Working with Cross Section Data

Basic Data Inspection

python
import openmc.data
import numpy as np
import matplotlib.pyplot as plt

# Load cross section data for a nuclide
u235_path = '/path/to/nuclear/data/U235.h5'
u235 = openmc.data.IncidentNeutron.from_hdf5(u235_path)

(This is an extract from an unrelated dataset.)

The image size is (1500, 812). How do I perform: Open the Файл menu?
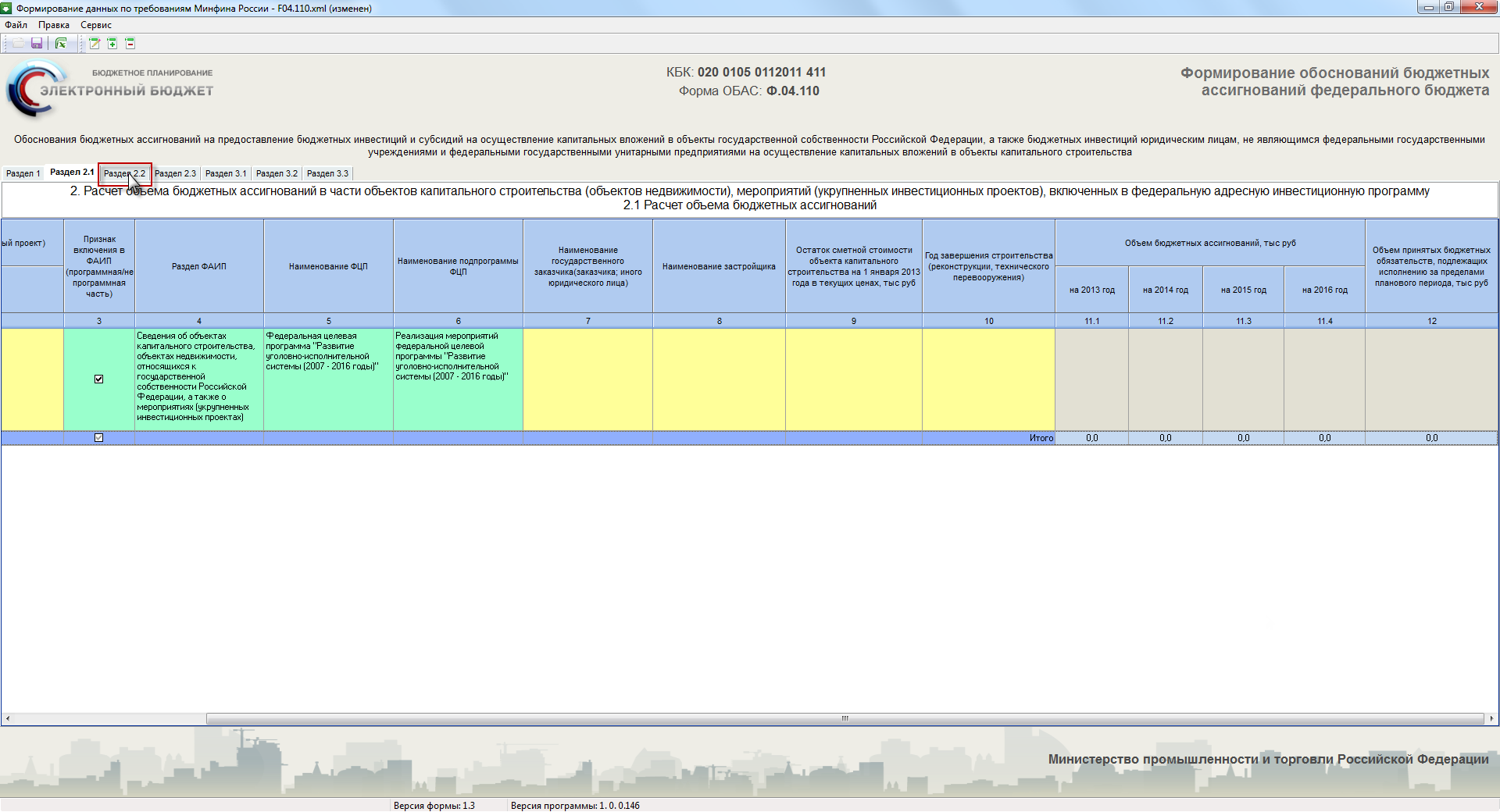[x=16, y=25]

# Examine available reactions (keyed by MT number)
print("Available reactions for U-235:")
for mt, rxn in u235.reactions.items():
    print(f"  MT {mt}: {rxn}")

# Access the total cross section (MT 1) at a specific temperature
total_rxn = u235[1]                  # MT 1 = total
xs = total_rxn.xs['294K']           # Tabulated1D at 294 K

# Plot total cross section vs energy
energies = np.logspace(-2, 7, 1000)  # 0.01 eV to 10 MeV
total_xs = xs(energies)

plt.figure(figsize=(10, 6))
plt.loglog(energies, total_xs, 'b-', linewidth=2)
plt.xlabel('Energy (eV)')
plt.ylabel('Cross Section (barns)')
plt.title('U-235 Total Cross Section')
plt.grid(True, which='both', alpha=0.3)
plt.show()

# Check cross section at specific energy
thermal_energy = 0.0253  # eV (thermal)
fast_energy = 1e6       # eV (1 MeV)

print(f"U-235 total XS at thermal: {xs(thermal_energy):.1f} barns")
print(f"U-235 total XS at 1 MeV:   {xs(fast_energy):.1f} barns")

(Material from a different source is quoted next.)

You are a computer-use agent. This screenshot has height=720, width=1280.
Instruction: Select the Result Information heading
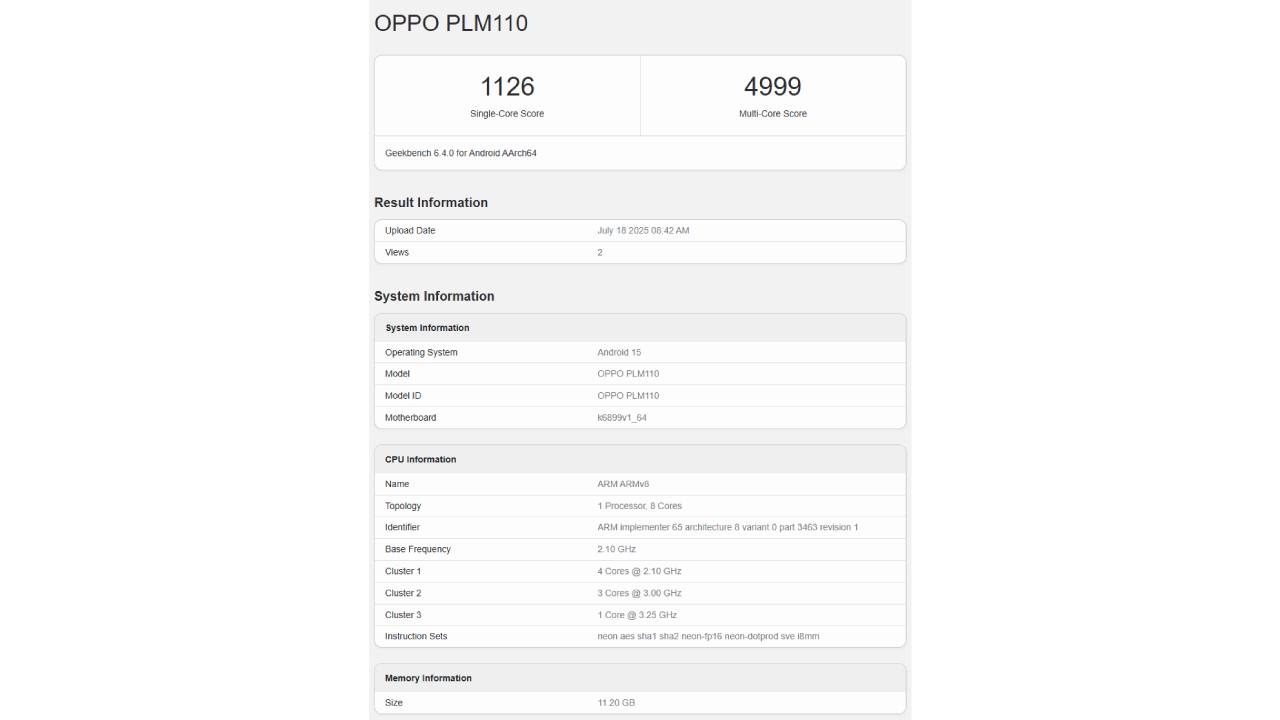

Tutorial snippet — no separate file in examples repo

Understanding Cross Section Behavior

python
# Compare different nuclides
u235 = openmc.data.IncidentNeutron.from_hdf5('/path/to/U235.h5')
u238 = openmc.data.IncidentNeutron.from_hdf5('/path/to/U238.h5')

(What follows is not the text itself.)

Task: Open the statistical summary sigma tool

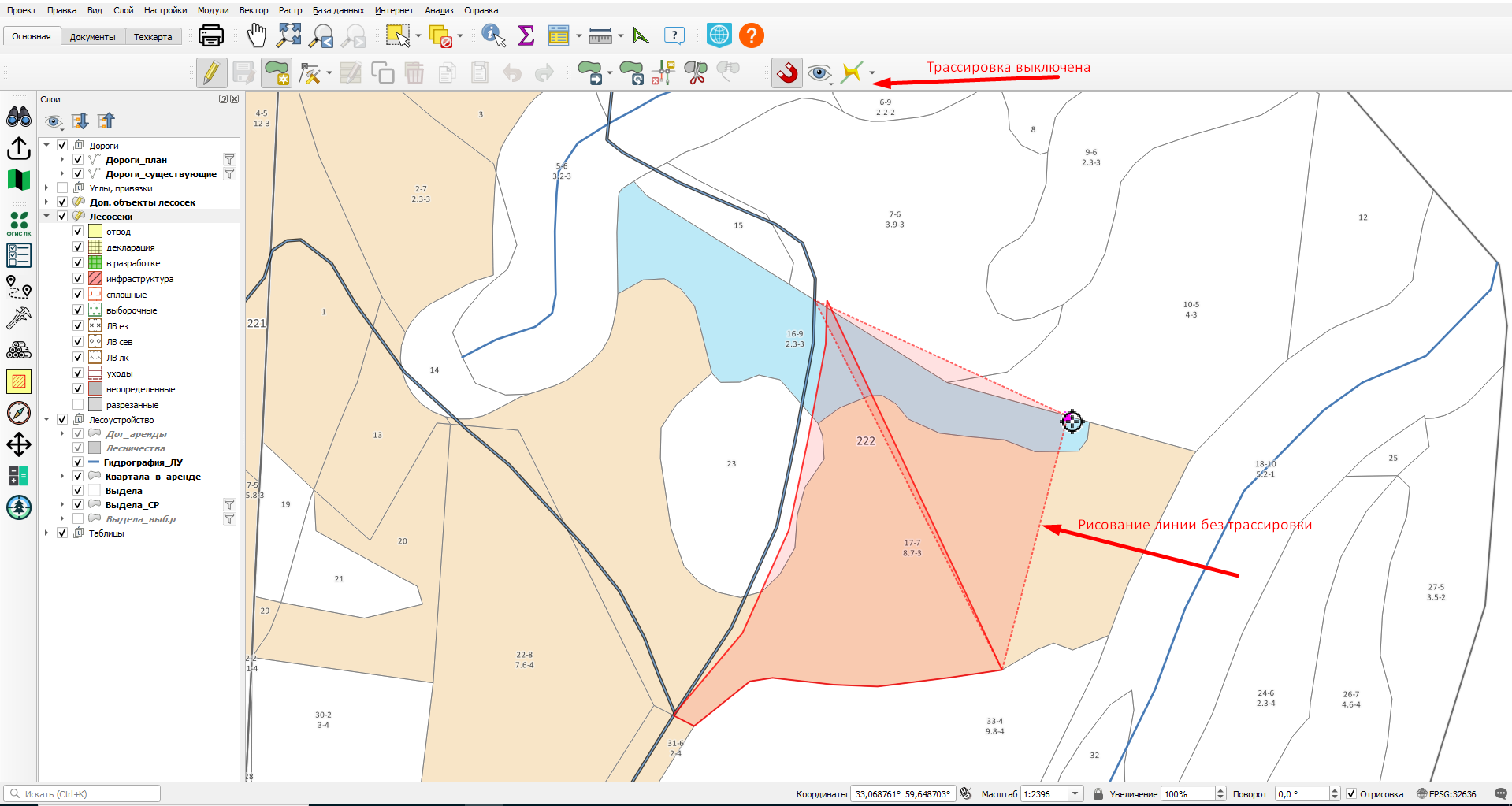Action: pos(526,35)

energies = np.logspace(-2, 7, 1000)

# Access reactions by MT number at a specific temperature
u235_fission_xs = u235[18].xs['294K']   # MT 18 = fission
u235_total_xs   = u235[1].xs['294K']    # MT 1  = total
u238_total_xs   = u238[1].xs['294K']

plt.figure(figsize=(12, 8))

# Fission cross sections (U-235)
plt.subplot(2, 2, 1)
plt.loglog(energies, u235_fission_xs(energies), 'r-', label='U-235')
plt.xlabel('Energy (eV)')
plt.ylabel('Fission XS (barns)')
plt.title('Fission Cross Sections')
plt.legend()
plt.grid(True)

# Total cross sections comparison
plt.subplot(2, 2, 2)
plt.loglog(energies, u235_total_xs(energies), 'r-', label='U-235')
plt.loglog(energies, u238_total_xs(energies), 'b-', label='U-238')
plt.xlabel('Energy (eV)')
plt.ylabel('Total XS (barns)')
plt.title('Total Cross Sections')
plt.legend()
plt.grid(True)

plt.tight_layout()
plt.show()

# This helps explain why U-235 is fissile and U-238 has strong resonances

Tutorial snippet — no separate file in examples repo

Practical Tips

Data Management

  • Start Simple: Use the default ENDF/B-VIII.0 data for most applications
  • Check Coverage: Ensure your data library includes all nuclides in your materials
  • Temperature Consistency: Use appropriate temperatures for your operating conditions
  • Thermal Scattering: Always include S(α,β) data for light-nucleus materials

Common Issues

python
# Check for missing cross section data
try:
    model = openmc.Model(geometry, materials, settings)
    model.run()
except Exception as e:
    if "does not contain cross sections" in str(e):
        print("Missing nuclear data - check your cross_sections.xml")
        print("Missing nuclide:", str(e).split("'")[1])
    else:
        raise e

# Verify thermal scattering is included
for material in materials:
    if any(n.name == 'H1' for n in material.nuclides):
        if not hasattr(material, '_sab') or not material._sab:
            print(f"Warning: {material.name} contains H1 but no S(a,b) data")
            
# Temperature is set on cells, not materials:
# cell.temperature = 900  # Kelvin

Tutorial snippet — no separate file in examples repo

Proper cross section handling — correct libraries, thermal scattering data, and temperature treatment — directly determines simulation accuracy.